Greek elections are scheduled for June 17 and could hasten the country’s departure from the currency club should a government intent on ripping up the country’s bailout program result.
Contrasting findings of opinion polls on Friday showed the outcome is too tight to call.
Greece accounts for little more than 2 percent of the euro zone economy but could pose a profound contagion threat if it quit the currency area, throwing the spotlight on Portugal, Spain and even Italy.
“There is no organized discussion at the European level along the lines of: what do we do (if Greece leaves),” Didier Reynders, who is both Belgium’s foreign minister and deputy prime minister, told the European American Press Club in Paris. “Now, if central banks and companies are not preparing for the scenario, that would be a grave professional error.”
Spain is in plenty of trouble even disregarding any backwash from Greece. Its wealthiest autonomous region, Catalonia, on Friday said it needed help from the central government because it was running out of options for refinancing debt this year.
“We don’t care how they do it, but we need to make payments at the end of (each) month. Your economy can’t recover if you can’t pay your bills,” Catalan President Artur Mas told reporters. Spain’s trump card had been that it had successfully issued well over half the sovereign debt it needs to in 2012.
But after revealing this week that its highly indebted regions faced 36 billion euros of debt refinancing bills this year, way above the previously stated 8 billion, that advantage may have been wiped out.
On top of public debt, the country is hobbled by a banking sector overwhelmed by bad debts tied to a property market boom that went bust and still has some way further to fall.
Bankia SA, Spain’s fourth-biggest bank, on Friday asked for a bailout of 19 billion euros ($24 billion) to repair losses from a property crash – the biggest Spanish bank rescue ever.
Spain is nationalizing Bankia, which holds some 10 percent of the country’s bank deposits. The government insists the bank is a one-off case, but economists say a wider bailout of the sector, either by Madrid or the euro zone, may become necessary.
Adding to a miserable day for Spanish investors, Standard & Poor’s lowered its ratings on the debt of Bankia and four other Spanish banks and said it was taking a dimmer view of Spain’s economy.
Markets have been buffeted by the escalating euro zone crisis in recent weeks and face more uncertainty up to the Greek election date, and maybe beyond. The euro plumbed near two-year lows against the U.S. dollar on the back of the Catalonian warning, stocks slipped, and Italian and Spanish borrowing costs rose. “The Catalonia news was a big deal because it implies that the Spanish government may have to take on more debt and it cannot afford to do so,” said Richard Franulovich, senior currency strategist at Westpac Securities in New York.
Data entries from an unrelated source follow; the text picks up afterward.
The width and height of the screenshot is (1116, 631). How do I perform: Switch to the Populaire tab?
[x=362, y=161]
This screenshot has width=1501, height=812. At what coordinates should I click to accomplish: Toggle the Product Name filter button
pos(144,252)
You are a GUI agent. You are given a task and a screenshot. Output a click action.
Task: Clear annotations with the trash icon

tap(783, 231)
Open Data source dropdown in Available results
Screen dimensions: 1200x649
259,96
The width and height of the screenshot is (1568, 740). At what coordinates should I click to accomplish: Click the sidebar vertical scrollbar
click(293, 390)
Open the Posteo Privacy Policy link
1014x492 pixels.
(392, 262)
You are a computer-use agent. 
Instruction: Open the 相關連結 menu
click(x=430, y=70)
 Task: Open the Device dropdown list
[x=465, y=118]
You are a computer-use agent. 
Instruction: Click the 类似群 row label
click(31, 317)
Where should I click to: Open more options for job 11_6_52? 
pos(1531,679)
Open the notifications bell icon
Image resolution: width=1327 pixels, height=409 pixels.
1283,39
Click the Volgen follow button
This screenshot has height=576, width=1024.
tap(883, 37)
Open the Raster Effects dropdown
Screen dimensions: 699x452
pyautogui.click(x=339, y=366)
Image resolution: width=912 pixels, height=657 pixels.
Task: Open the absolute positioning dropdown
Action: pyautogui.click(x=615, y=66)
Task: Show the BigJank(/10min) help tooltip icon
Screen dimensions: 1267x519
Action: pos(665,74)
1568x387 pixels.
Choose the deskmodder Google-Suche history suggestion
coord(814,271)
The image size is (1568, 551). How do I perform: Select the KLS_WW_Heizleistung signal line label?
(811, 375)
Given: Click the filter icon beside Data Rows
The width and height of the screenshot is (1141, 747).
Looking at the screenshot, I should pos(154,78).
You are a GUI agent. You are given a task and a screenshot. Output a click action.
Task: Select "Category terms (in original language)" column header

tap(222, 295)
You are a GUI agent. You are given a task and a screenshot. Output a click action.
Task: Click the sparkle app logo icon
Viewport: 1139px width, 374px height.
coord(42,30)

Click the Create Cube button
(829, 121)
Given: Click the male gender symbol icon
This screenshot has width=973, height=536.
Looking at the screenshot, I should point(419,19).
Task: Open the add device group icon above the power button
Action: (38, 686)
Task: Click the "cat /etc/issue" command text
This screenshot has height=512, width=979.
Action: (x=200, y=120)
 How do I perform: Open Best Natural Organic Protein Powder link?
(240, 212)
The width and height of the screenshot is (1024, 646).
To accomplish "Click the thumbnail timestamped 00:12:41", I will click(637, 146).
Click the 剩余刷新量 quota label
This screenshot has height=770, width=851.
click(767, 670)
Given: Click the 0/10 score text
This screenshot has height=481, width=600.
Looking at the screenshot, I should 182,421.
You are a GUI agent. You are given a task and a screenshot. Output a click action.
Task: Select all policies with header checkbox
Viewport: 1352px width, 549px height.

CONTINGENCY: EU leaders insisted at a summit on Wednesday that they wanted to keep Greece in the euro zone and they have good reason to, given the losses that could be inflicted on them and the European Central Bank should Greece on its debt.
But sources told Reuters the Eurogroup Working Group – experts who work for the bloc’s finance ministers – had told member states to begin making contingency plans for a Greece exit. “Our first priority is to keep Greece in the euro zone whilst they are respecting the commitments,” European Council President Herman Van Rompuy told a news conference during a visit to Ljubljana, Slovenia, on Friday.
“Of course we are reflecting on all different kind of scenarios, but we never discussed them neither in technical nor in political form,” he said. “The contingency plan is not our priority.” French banks, which are among the lenders most exposed to Greece, have stepped up their plans for a Greek euro zone exit, sources familiar with the situation said. They include Credit Agricole, BNP Paribas and Societe Generale. “Every bank has a task force right now looking at the potential consequences of a return to the drachma,” a Paris-based banker said.
Most economists agree the austerity measures foisted on Greece as part of its 130 billion-euro bailout will be impossible to deliver because they would drive the country deeper into recession and make debt even harder to cut. Peter Bofinger, one of the five “wise men” who formally advise the German government on the economy, said Europe should renegotiate the terms of Greece’s bailout as they were agreed on overly optimistic assumptions about growth. “The terms for Greece should be renegotiated,” Bofinger told Reuters in an interview. “That’s very important for both sides, because if you have an uncontrolled exit of Greece, it could lead to a ‘Lehman moment’ for Europe.”